» TO DO
Answer each question using the interview below.
(a) Who conducted the interview, and on what date?
(b) What two extreme predictions for Iraq are mentioned?
(c) Which outside parties are listed as possible sources of help in Iraq?

» PASSAGE
Haass says he sees little difference in future policy toward Iraq between President George W. Bush and his putative Democratic opponent, Senator John F. Kerry of Massachusetts. “There is a general sense that we need to stay there as long as we are welcome; that the stakes are enormous, both in Iraq and, symbolically, beyond it; and that we need to do everything possible to get others to assist— whether it’s the Europeans, the United Nations, the Arabs, whatever,” Haass says.
He was interviewed on June 29, 2004, by Bernard Gwertzman, consulting editor for cfr.org.
Now that there’s been a formal turnover of sovereignty to the Iraqis, what do you think the chances are for the new government to succeed?
I don’t know how to qualify that other than to say, there’s a chance; there’s a decent chance, but I simply don’t know how to ascribe percentages or odds.
This situation seems to defy prediction, because you can just as credibly predict disaster as success.
Predictions are just that, they are predictions. One hears a lot of extreme predictions: on one end of the spectrum, Jeffersonian democracy; at the other end of the spectrum, chaos. My hunch is it’s in between, but the real question is exactly where in between, and I don’t think anybody can answer that question.
If you were asked for advice by the U.S. government, what would you say the United States should be doing?

» INFORMATION SHOWN
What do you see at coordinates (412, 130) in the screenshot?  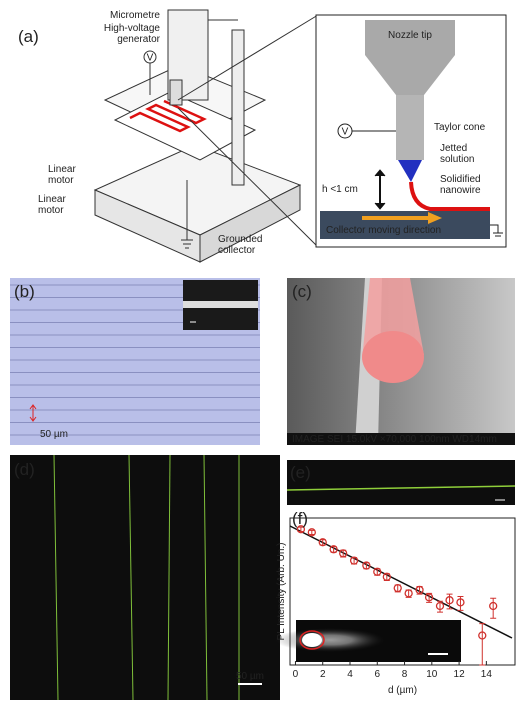 I see `nozzle-schematic` at bounding box center [412, 130].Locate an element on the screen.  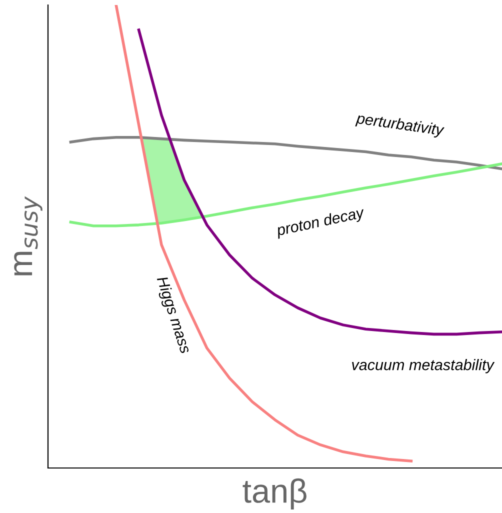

» RESULT FOR THIS EXERCISE
(a) Bernard Gwertzman, consulting editor for cfr.org, on June 29, 2004.
(b) Jeffersonian democracy and chaos.
(c) The Europeans, the United Nations, and the Arabs.